Oak Ash Thorn.  (New England pagan supernatural horror mystery, with contra dancing and sex.  Inspirational image here at Anticide Illustrations.)

Quiet.  (A ghost story rpg / divination technique.)

Untitled: Christians in Spaaaaace.  (What would you suffer for your faith?)

The Labyrinth of Doors, wholehearted fantasy roleplaying.  (This game is gonna be fuckin' cool.)

But no promises.

-Vincent

Valamir

Ride Boldly Ride:  
I want to do a western roleplaying game based around the central theme of my favorite Poe poem, Eldorado.

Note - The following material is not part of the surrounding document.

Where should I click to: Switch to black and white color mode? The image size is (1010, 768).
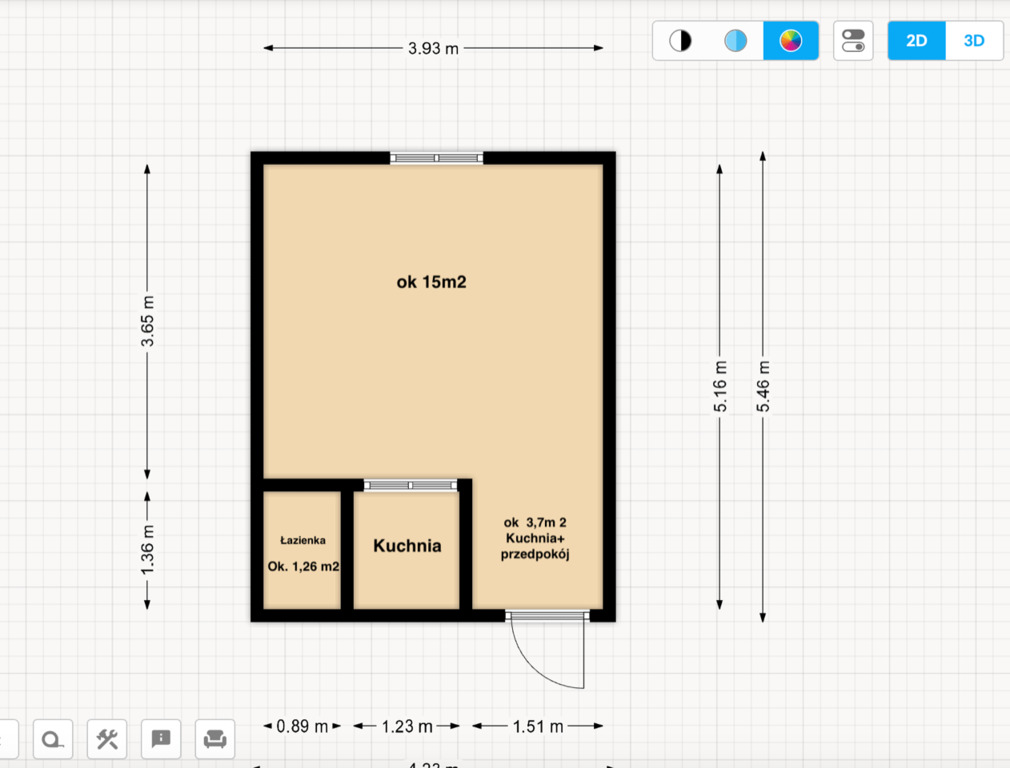coord(680,41)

I actually had a playtest version about 1/3 to 1/2 of the way finished when Snyder beat me to the bunch with Dust Devils.  Pretty much rendered everything I had irrelevant (though it was dice based and not card based).  Don't hold it against him -- too much ;-) -- DD was far better than what I'd cobbled together at the time.

I'd like to think I could do it better now.  But I'm still struggling with a way to mechanically represent the quest for Eldorado in the game effectively.

My most recent rumblings on it, before setting it aside again to do Robots& Rapiers was to swipe the Otherkind mechanics.

Of course, now the rough mechanics I came up with for Epic roleplaying are demanding to be addressed....

Marhault

Hey, I forgot to mention, I'm dying to hear more about We Regret to Inform you the Gamemaster is Dead, Jonathon!